Exercise directions
From the line with "XBOX Game Pass (451, 2397)" to the final line of the records, reproduce every line exactly and only those lines.
Provided material section start
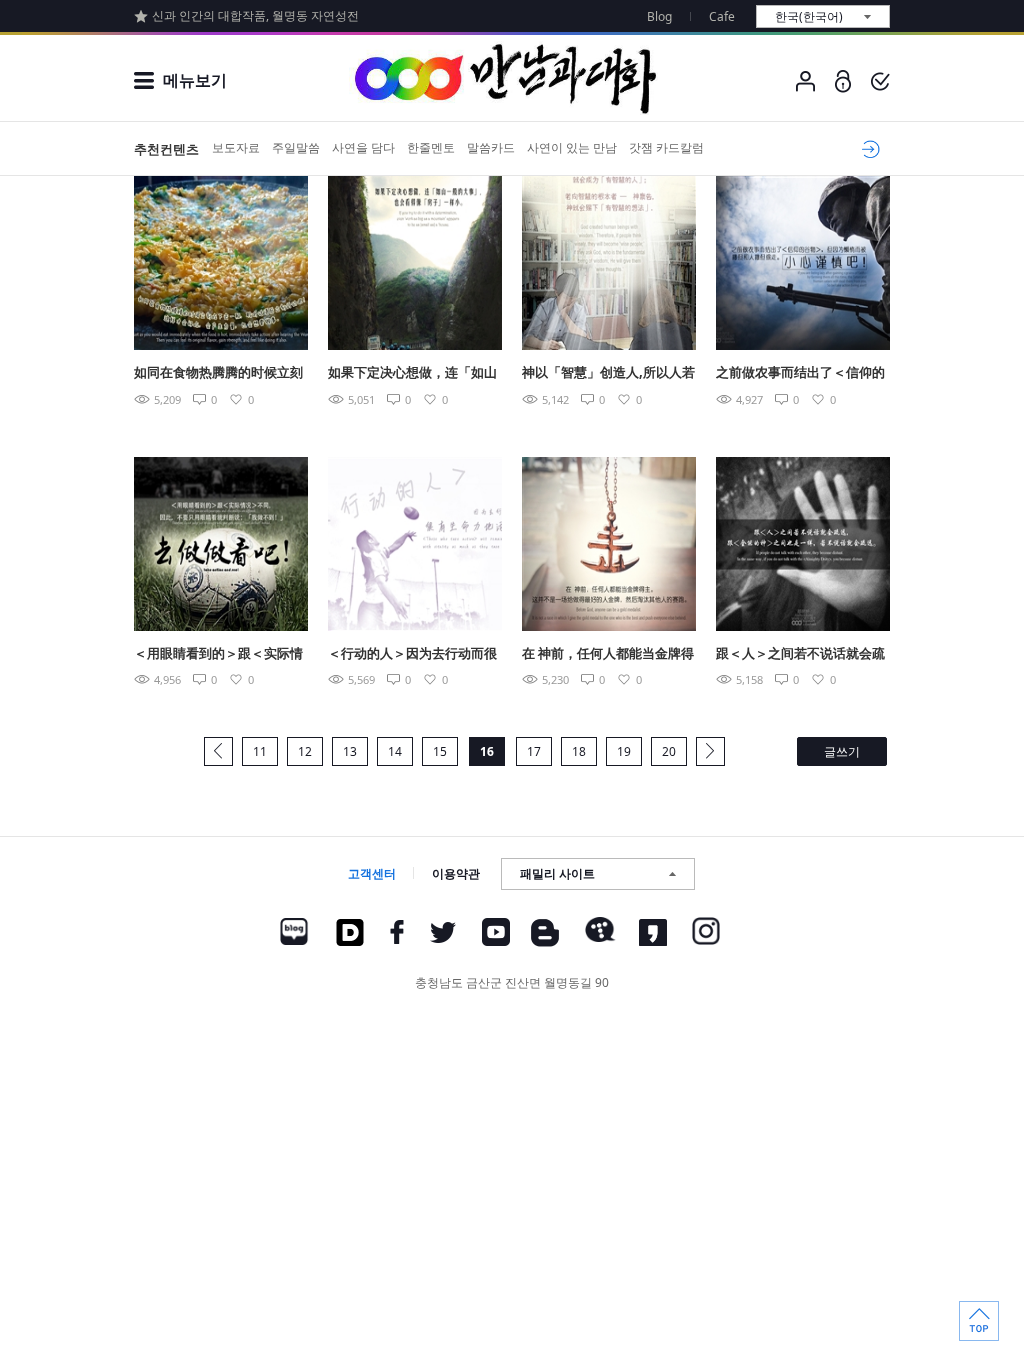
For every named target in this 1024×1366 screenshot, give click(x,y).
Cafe (722, 16)
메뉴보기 (195, 80)
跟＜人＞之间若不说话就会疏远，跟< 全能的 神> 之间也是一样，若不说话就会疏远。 (800, 654)
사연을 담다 (363, 147)
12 (305, 751)
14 (395, 751)
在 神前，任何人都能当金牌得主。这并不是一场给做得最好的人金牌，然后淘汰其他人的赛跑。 (608, 654)
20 (669, 751)
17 (534, 751)
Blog (659, 16)
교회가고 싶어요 (867, 149)
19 (624, 751)
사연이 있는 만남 (572, 147)
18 (579, 751)
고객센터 (372, 873)
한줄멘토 (431, 147)
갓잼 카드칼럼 (666, 147)
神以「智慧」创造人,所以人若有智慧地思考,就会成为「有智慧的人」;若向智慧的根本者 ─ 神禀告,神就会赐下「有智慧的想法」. (608, 373)
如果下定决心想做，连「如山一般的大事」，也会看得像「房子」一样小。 (412, 373)
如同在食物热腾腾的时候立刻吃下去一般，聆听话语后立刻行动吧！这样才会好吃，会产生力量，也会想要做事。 (218, 373)
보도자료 (236, 147)
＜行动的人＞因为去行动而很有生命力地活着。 (412, 654)
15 (440, 751)
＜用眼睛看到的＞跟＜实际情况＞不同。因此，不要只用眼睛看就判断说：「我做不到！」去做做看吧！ (218, 654)
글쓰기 (842, 751)
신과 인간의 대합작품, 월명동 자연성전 (255, 15)
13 (350, 751)
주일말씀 (296, 147)
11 (260, 751)
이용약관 (456, 873)
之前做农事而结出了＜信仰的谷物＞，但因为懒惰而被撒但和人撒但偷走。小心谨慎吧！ (800, 373)
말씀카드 (491, 147)
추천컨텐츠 (166, 149)
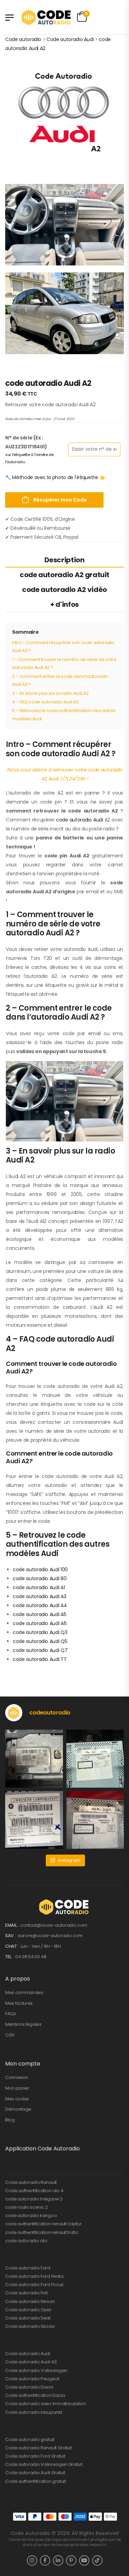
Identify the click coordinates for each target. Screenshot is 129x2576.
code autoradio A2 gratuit (64, 575)
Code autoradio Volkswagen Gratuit (43, 2464)
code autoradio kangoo (31, 2215)
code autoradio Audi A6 (39, 1623)
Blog (10, 2120)
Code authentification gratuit (35, 2481)
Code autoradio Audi (27, 2353)
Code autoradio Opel (28, 2309)
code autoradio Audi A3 (39, 1596)
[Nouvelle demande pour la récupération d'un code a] (34, 1759)
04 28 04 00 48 (30, 1956)
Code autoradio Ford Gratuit (35, 2456)
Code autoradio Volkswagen (36, 2370)
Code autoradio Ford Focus (34, 2284)
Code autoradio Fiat (26, 2293)
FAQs (10, 2013)
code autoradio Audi (79, 819)
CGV (10, 2035)
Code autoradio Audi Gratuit (35, 2472)
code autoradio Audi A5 (39, 1614)
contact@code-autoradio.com (53, 1925)
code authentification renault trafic (41, 2232)
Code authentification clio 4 (34, 2190)
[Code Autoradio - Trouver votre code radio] (47, 17)
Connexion (16, 2077)
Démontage (18, 2109)
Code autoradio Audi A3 (31, 2362)
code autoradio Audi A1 (39, 1587)
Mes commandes (24, 1992)
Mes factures (19, 2003)
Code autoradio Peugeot (32, 2378)
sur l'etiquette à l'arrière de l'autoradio (29, 458)
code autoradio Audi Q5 (40, 1641)
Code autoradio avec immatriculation (45, 2403)
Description (64, 560)
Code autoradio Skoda (30, 2326)
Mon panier (17, 2088)
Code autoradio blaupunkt (33, 2412)
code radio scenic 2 (26, 2207)
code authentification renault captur (43, 2223)
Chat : (12, 1946)
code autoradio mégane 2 (34, 2199)
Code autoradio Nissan (30, 2301)
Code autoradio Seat (28, 2318)
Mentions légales (23, 2024)
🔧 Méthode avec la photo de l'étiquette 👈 (55, 477)
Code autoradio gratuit (29, 2439)
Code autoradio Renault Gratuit (38, 2447)
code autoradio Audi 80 (39, 1578)
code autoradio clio (26, 2240)
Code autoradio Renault (31, 2182)
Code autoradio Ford (27, 2268)
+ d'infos (64, 604)
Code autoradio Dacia (29, 2387)
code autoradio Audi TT (39, 1659)
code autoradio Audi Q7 (40, 1650)
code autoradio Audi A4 (40, 1605)
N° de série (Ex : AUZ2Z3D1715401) (26, 442)
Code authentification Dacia (35, 2395)
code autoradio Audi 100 (40, 1569)
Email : (12, 1925)
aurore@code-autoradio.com (50, 1935)
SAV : (11, 1935)
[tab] (64, 559)
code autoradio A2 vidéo (64, 589)
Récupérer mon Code (59, 499)
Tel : (9, 1956)
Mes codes (17, 2099)
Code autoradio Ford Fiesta (34, 2276)
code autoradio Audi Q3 (40, 1632)
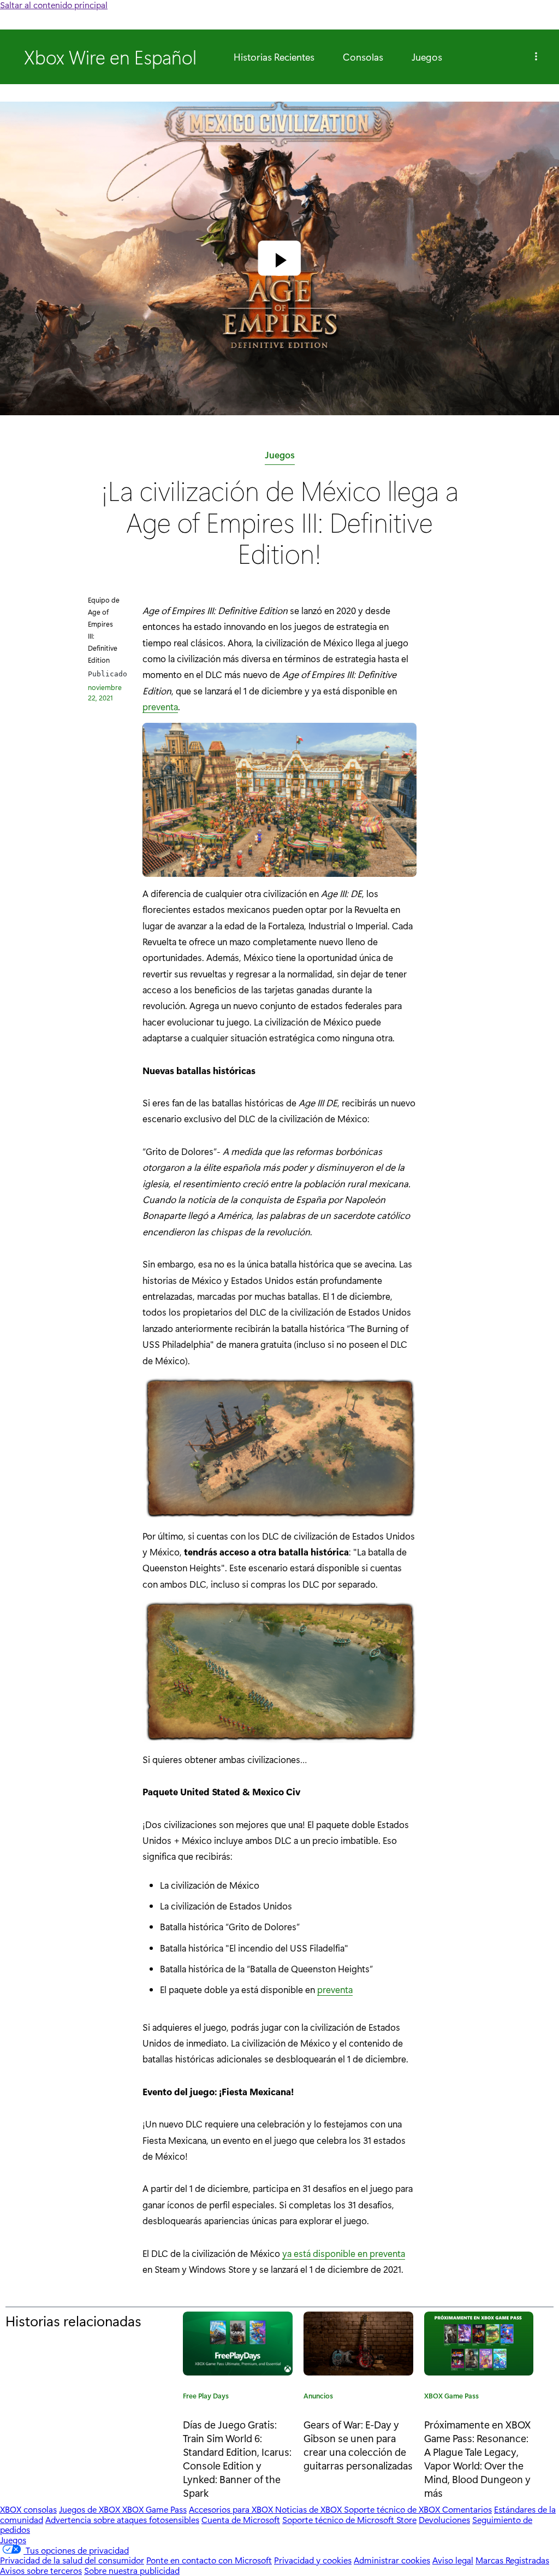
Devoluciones (444, 2519)
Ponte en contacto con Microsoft (209, 2560)
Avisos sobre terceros (41, 2570)
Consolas (363, 56)
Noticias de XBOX (309, 2509)
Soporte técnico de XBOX (393, 2509)
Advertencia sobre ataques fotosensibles (122, 2519)
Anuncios (318, 2397)
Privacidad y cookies (313, 2560)
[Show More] (536, 56)
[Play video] (279, 259)
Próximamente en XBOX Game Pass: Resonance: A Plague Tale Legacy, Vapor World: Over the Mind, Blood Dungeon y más (477, 2458)
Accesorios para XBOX (232, 2509)
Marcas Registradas (512, 2560)
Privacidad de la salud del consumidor (72, 2560)
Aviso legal (452, 2560)
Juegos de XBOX (90, 2509)
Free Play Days (206, 2397)
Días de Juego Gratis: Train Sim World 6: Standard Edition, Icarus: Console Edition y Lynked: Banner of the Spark (237, 2458)
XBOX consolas (28, 2509)
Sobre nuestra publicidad (132, 2570)
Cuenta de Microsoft (240, 2519)
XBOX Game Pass (451, 2397)
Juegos (427, 56)
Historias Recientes (274, 56)
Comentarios (467, 2509)
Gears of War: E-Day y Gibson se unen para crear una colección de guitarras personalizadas (358, 2444)
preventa (160, 706)
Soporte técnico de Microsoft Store (349, 2519)
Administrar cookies (392, 2560)
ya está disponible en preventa (343, 2253)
Provided material section end
Exercise output
XBOX Game Pass (451, 2397)
Juegos (427, 56)
Historias Recientes (274, 56)
Comentarios (467, 2509)
Gears of War: E-Day y Gibson se unen para crear una colección de guitarras personalizadas (358, 2444)
preventa (160, 706)
Soporte técnico de Microsoft Store (349, 2519)
Administrar cookies (392, 2560)
ya está disponible en preventa (343, 2253)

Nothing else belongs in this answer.